А что мне ответить. Я прячу глаза. Но соседка не замечает.
– Нынче кладбище-то вовсе не огорожено. Скотина ходит по могилкам, рушит копытами... Ой-е! Когда это было-о? Стыдобушка. То ли совесть народ потерял, то ли совесть нас потеряла? – Соседка смотрит на меня вопросительно, щеки подрагивают. – Мама, бывало, скажет мне: «Васонька, как умру – дак не забывай. Приходи на могилку да содержи ее. Потом дети твои так же к тебе придут». А нынче – не то. Не то, Федорович. Вон на прошлой неделе Николая Павлова схоронили. Ему – сорок восемь всего, а мать живая осталася... Да како же теперь житье? Некому воды принести, в магазин сходить. Баба-то его, как закопали, села да уехала. И деток с собой забрала.
– Николай умер? – вздрагиваю я. – Отчего? Болел?

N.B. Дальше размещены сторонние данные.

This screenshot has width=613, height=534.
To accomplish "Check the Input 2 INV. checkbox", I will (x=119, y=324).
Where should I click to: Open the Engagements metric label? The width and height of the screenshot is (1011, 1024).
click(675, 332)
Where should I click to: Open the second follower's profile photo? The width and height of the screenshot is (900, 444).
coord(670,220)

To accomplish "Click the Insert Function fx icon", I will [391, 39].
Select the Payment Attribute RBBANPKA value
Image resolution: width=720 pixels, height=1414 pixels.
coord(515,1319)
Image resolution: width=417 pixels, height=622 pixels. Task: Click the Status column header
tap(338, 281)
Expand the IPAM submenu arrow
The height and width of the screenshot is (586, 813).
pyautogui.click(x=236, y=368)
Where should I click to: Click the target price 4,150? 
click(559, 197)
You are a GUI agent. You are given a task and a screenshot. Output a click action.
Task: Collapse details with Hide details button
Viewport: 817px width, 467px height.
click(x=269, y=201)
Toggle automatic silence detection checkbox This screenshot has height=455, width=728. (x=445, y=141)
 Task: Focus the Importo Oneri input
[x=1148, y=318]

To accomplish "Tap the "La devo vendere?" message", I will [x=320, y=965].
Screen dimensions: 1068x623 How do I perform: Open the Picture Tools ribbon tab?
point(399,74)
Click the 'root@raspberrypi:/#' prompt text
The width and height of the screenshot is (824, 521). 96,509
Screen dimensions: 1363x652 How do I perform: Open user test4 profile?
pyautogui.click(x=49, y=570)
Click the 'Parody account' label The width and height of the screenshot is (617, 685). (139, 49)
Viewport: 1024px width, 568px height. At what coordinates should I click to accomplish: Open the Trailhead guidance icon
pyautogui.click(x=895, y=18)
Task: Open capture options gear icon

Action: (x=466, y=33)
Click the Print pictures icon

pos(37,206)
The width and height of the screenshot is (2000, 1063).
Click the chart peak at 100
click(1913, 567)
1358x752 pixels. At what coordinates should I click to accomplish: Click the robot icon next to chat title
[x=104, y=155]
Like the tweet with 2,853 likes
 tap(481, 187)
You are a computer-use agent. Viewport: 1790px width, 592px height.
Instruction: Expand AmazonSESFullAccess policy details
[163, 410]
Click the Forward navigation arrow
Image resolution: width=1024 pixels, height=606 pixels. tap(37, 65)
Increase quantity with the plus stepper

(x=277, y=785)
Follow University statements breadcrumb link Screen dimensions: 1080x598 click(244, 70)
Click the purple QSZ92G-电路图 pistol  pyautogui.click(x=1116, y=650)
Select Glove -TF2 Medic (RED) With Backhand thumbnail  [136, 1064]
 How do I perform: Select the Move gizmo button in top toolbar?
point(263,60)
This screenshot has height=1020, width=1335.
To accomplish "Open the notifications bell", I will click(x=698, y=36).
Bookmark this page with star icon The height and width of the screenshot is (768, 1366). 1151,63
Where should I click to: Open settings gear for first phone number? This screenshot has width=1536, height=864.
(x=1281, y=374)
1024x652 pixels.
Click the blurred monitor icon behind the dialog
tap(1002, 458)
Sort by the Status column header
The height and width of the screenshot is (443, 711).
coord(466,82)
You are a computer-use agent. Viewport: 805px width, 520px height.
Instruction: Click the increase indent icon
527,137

– А не знаю – болел, не болел. Сердце, говорят, разорвало. Оно ведь все к сердцу. Сам знаешь – детство-то како было у Кольки. По миру ходил, на кусочках... Бывало, зайдет к нам да встанет к порогу, а сам кулачком водит возле пупа, да че-то помыркивает. Моя мама-покойница спросит: «За кусочком, Коля, пришел?» Он головой мотнет: за кусочком, мол, за кусочком. А мама моя расстроится да обхватит его в беремя: «Ой, Коля ты, Коленька! Мы же сами хлебца чистого не видали, может, хоть лепешки картовной попробуешь?» Он опять головой замотат, обрадуется. Вот оно – дело-то. Так и в школу пошел – ни одеть, ни обуть. Хорошо, учителя два рубашонки где-то достали, да, поди, со своих ребятишек сняли, а на Кольку одели... – Соседка схохотнула и на меня в упор посмотрела. – А он че тогда выдумал. Он их сразу, обе рубахи, одел да по всем оградам – айда. А сам хохочет: «В двах рубах, в двах рубах!» Ну, понятно, что хвастатся. А худоязыкой был – го-о-спс-ди! Да что говорить – сирота, сук-отломыш. Отца-то когда убили, он еще в люльке болтался. Да и после войны жить не легче. Все нехватки да недостатки. То одного нет, то другого. Кака же Кольке учеба? Это у тебя мама грамотна, в трех местах прирабатывала, чтоб тебя накормить. Да баушка Катерина ночей не спала – и косила, и землю копала, и по дрова... Да че тут. А Колькина мать из больниц не вылазит – не приведи никому. И это с самой, считай, войны. Здоровья нет, дак не купишь. А теперь и вовсе зачахнет – без сына-то. Хорошо, хоть кума Григорий ее не бросат. Недавно огородчик поправил да поднял заплот. Она ему тройку дает: за труды, мол, за беспокойство. А он даже выпал с лица – нет и нет, ни за что...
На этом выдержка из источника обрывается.